Изменить стиль страницы

Однако объявление знатной дамы слишком нас заинтересовало, чтобы оставить его без внимания.

— Ну, как хочешь, — говорит мне Николай, и мы принимаемся за работу — садимся писать ответное письмецо.

Его надо отправить «До востребования — 17690-Б» в редакцию «Интерконтакта» — так указано в объявлении.

Мы пишем:

«Иностранный журналист, серьезность гарантируется, готов выслушать исповедь обаятельной дамы и сделать все возможное, чтобы спасти ее жизнь».

И прилагаю к письму номер телефона моего офиса.

Через три дня слышу по внутреннему телефону обиженный голос Николая.

— Тут звонит какая-то женщина, — сообщает он, — но она хочет говорить только с самим господином корреспондентом.

Нажимаю кнопку, включаю городской телефон.

— Вы написали ответ на номер 17690-Б?

Отвечаю, что я.

— Хорошо, я смогу принять вас завтра утром в одиннадцать часов по этому адресу: Малая Бронная, дом 17, квартира 666. Вы записали? — И добавляет: — Приходите один, без переводчика.

Пытаюсь возразить, говорю, что недостаточно хорошо знаю русский язык и что…

— Или один, или не приходите, — отвечает женщина и вешает трубку.

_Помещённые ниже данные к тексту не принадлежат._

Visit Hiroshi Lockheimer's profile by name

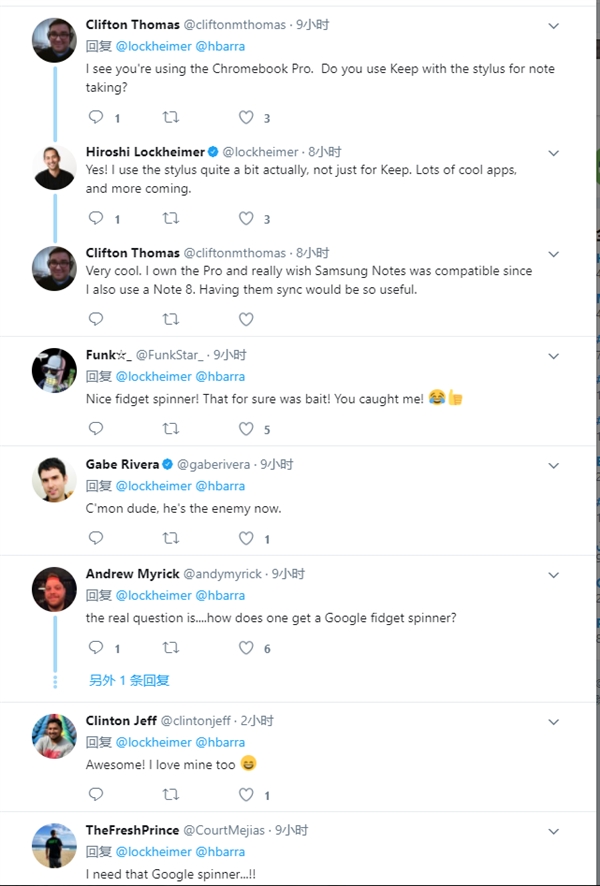coord(145,152)
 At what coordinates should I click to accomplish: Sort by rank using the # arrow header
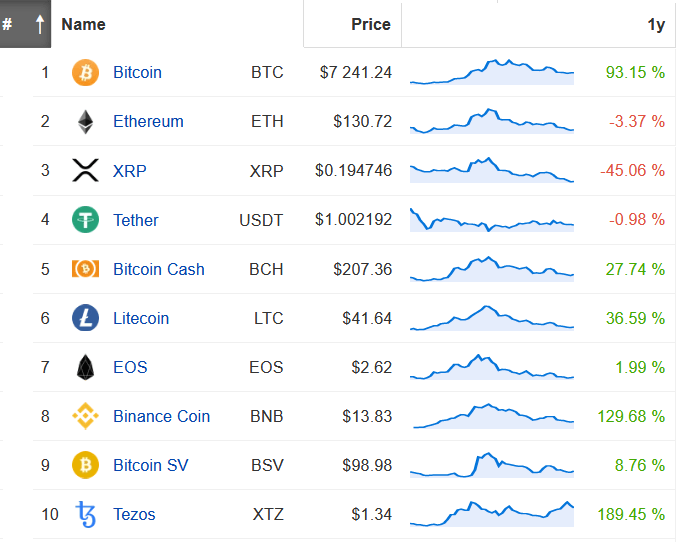(25, 24)
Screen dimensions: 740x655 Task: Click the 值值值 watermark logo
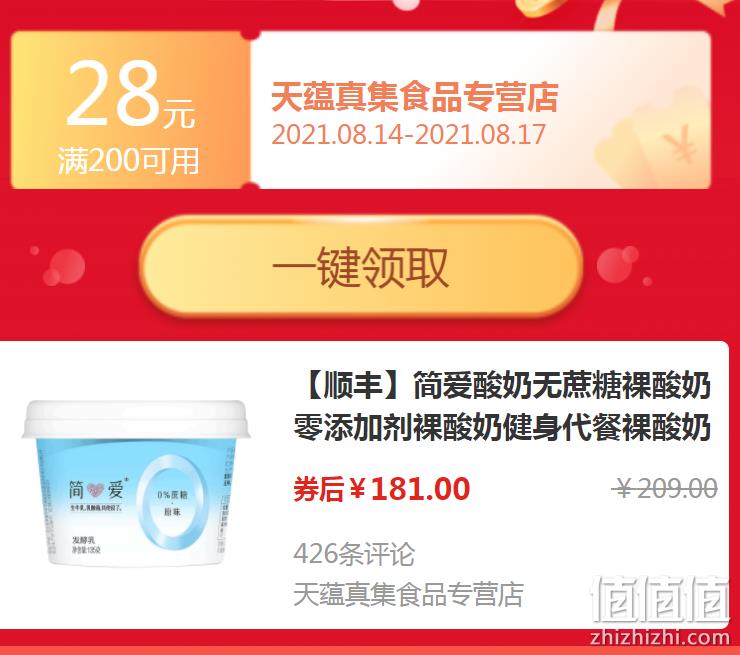coord(660,599)
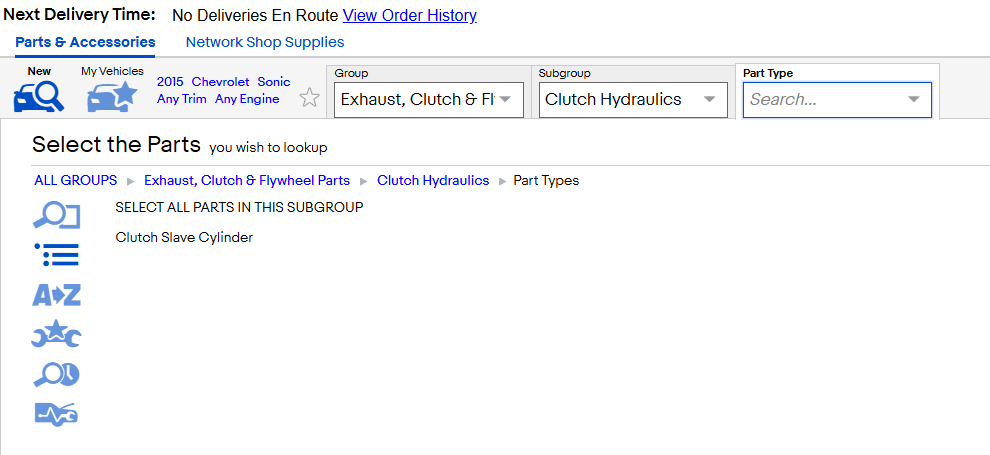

Наша редакция, как я уже говорил, состоит из трех комнат: в одной сижу я, во второй сидят Ориетта, Николай и стоят телетайпы, третья — это кухня. Когда я приехал, я сразу же хотел убрать холодильник и снять плиту, чтобы превратить кухню в архив. «Ты с ума сошел!» — завопил Николай. Это был один из редких случаев, когда я потерял терпение, но он оказался прав. В Москве нет на углу бара, в котором можешь заказать пиво и бутерброды, как в Риме, Вашингтоне или Париже. Ресторанов мало, расписание их работы самое странное, и обеды длятся целую вечность из-за лености официантов. В обеденное время я даже не могу съездить домой, потому что из-за разницы во времени «обеденное время» в России совпадает с тем часом, когда мне звонят из Рима, чтобы согласовать ежедневные репортажи. В общем, если не хочешь умереть от голода, ты должен обедать в редакции. И наша кухня, загроможденная тарелками, видавшими виды кастрюлями, банками с чаем, мешками с картофелем, корзинами с огурцами, капустой и свеклой, бидонами со сметаной, гирляндами сосисок и остатками батонов колбасы, не говоря уже о целой армии потерявших стыд и совесть тараканов, превратилась в комнату, в которой мы проводили наши заседания. Между холодильником и плитой, к вящему удовольствию Николая. Также и на этот раз я нашел его там — он был занят тем, что взбивал яйца для омлета.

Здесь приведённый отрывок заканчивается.